Different antigens result in different immune responses. Soluble, monovalent antigens such as food are tolerogenic; whereas microbes which generally have repeating epitopes are immunogenic. We therefore hypothesized that epitope valency of the antigen plays a role in deciding the immune outcome. B cells are antigen presenting cells that specifically recognize antigenic epitopes and become activated in the presence of multivalent antigen. We studied the effect of different epitope valencies on B cell activation and consequently T cell activation. Using the same antigen, having either monovalent epitopes or divalent epitopes, we determined B cell activation markers by flow cytometry; and T cell activation by proliferation assays and cytokine analysis (ELISA). We found that like unstimulated B cells, monovalent epitope stimulated B cells were not activated but could expand CD4⁺CD25⁺Foxp3 ⁺T cells (Tregs); whereas antigens with divalent epitopes could activate B cells and consequently T cells, but did not induce Tregs. We further identified TGFβ3 to be the cytokine required for the expansion of Tregs by resting B cells. We also found that activation of B cells via Toll-like receptors resulted in T effector cell expansion rather than expansion of Tregs. Our results imply that the activation status of the B cell plays a critical role in triggering the immune response.

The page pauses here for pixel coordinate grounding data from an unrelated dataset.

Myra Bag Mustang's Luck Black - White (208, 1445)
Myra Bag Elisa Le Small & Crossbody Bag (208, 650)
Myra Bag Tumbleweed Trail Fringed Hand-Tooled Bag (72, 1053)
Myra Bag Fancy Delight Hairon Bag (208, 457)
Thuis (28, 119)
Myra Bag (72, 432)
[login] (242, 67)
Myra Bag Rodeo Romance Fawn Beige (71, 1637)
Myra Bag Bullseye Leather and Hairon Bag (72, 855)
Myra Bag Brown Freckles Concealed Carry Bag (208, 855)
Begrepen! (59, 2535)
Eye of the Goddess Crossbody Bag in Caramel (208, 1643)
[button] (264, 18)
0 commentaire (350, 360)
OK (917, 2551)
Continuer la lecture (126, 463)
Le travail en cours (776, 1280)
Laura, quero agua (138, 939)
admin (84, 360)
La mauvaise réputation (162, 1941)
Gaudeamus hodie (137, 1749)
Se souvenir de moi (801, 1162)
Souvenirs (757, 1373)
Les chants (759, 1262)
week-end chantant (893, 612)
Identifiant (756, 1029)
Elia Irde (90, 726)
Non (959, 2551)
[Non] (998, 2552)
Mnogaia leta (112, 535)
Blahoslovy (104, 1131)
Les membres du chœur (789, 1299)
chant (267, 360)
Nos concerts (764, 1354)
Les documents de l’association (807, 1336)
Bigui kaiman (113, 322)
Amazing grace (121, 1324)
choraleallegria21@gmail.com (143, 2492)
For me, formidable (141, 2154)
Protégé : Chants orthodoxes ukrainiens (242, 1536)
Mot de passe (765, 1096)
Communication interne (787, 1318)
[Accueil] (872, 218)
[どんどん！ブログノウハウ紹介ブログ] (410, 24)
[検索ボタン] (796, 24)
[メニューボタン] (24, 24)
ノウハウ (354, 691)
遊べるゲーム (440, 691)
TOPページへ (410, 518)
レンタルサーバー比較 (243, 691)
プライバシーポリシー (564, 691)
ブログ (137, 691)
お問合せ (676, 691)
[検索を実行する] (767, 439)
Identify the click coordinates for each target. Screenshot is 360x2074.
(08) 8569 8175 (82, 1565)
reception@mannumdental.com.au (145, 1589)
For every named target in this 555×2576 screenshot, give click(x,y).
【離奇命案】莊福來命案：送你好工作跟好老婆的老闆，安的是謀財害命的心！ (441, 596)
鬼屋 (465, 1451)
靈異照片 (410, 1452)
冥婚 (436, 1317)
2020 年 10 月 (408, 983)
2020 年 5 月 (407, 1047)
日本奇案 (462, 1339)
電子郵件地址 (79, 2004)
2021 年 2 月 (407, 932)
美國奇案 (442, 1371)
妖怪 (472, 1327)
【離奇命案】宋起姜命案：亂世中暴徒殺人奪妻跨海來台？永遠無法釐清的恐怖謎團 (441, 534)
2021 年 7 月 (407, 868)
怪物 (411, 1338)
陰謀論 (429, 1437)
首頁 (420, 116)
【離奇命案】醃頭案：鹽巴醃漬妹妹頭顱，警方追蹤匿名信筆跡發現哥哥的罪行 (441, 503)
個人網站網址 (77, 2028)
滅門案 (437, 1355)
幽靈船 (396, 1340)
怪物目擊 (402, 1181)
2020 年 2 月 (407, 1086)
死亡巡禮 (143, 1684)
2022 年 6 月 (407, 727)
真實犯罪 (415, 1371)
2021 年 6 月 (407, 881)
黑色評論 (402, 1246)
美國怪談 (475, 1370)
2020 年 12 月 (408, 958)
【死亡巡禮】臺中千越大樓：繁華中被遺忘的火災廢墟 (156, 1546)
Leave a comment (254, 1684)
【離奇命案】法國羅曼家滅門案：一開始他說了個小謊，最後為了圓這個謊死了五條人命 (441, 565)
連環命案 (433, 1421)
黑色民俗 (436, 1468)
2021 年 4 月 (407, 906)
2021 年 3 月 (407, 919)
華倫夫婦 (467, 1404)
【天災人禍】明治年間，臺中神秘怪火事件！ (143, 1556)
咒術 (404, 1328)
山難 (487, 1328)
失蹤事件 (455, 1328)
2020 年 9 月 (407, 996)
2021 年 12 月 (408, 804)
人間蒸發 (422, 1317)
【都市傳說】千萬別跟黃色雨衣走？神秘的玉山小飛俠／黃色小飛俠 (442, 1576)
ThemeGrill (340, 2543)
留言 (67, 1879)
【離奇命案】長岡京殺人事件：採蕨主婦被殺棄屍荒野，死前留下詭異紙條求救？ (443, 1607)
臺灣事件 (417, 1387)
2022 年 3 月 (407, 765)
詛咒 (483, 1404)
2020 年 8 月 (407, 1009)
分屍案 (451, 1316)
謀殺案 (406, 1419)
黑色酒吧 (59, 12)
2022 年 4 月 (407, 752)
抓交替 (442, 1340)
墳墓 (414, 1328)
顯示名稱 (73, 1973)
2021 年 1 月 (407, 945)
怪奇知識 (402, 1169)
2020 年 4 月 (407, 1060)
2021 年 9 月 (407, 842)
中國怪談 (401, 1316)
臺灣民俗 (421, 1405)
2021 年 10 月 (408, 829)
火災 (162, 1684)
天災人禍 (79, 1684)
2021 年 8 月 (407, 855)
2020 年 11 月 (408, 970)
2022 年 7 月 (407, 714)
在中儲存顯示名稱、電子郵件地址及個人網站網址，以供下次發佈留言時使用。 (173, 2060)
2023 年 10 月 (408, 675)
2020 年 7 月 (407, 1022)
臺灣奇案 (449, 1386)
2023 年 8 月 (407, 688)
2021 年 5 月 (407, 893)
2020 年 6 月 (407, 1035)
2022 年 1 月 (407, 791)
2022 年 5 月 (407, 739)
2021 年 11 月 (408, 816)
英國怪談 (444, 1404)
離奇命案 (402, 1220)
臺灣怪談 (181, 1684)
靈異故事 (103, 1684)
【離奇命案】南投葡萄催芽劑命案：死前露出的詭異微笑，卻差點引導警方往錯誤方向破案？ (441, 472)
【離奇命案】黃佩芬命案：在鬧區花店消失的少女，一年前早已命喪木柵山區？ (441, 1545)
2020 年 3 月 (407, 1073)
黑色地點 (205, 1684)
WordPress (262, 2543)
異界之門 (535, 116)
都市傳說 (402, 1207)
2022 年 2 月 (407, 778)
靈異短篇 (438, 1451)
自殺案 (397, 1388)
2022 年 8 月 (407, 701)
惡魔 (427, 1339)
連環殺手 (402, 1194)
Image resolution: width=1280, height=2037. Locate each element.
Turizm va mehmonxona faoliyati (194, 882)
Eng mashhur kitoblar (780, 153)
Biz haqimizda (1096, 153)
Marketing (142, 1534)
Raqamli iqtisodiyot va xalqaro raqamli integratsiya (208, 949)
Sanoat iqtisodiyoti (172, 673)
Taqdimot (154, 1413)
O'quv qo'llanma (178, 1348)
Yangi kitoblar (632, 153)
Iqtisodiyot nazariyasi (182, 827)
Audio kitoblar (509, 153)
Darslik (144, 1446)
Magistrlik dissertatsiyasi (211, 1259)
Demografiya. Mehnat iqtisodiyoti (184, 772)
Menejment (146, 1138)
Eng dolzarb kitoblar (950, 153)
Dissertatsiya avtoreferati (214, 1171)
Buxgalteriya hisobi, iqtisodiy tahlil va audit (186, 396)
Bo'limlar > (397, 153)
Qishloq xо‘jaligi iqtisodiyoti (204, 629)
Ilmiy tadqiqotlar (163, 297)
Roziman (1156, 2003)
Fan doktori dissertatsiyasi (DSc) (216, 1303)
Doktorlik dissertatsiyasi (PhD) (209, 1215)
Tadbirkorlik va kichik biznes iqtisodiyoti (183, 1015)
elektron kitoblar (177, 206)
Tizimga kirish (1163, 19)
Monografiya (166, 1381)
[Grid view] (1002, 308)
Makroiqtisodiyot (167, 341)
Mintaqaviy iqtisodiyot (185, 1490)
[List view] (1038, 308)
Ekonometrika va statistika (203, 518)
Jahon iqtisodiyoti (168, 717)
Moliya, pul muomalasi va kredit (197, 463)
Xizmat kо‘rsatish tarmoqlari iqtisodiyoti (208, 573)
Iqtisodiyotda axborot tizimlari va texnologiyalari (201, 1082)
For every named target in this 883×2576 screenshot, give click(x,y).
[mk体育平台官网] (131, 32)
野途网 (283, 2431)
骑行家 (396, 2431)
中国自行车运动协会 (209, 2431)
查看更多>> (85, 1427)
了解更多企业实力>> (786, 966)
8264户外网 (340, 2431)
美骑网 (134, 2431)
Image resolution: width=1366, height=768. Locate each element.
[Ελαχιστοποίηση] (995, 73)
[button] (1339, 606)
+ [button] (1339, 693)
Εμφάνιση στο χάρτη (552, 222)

However, it is the epitope valency of the antigen that decides the activation status of the B cell.

To determine if resting B cells were important in maintaining peripheral Treg populations in vivo, we determined Treg percentages in μMT B cell deficient mice and found them to be decreased. This signifies the importance of B cells in maintaining peripheral tolerance to self antigens and potentially preventing autoimmunity.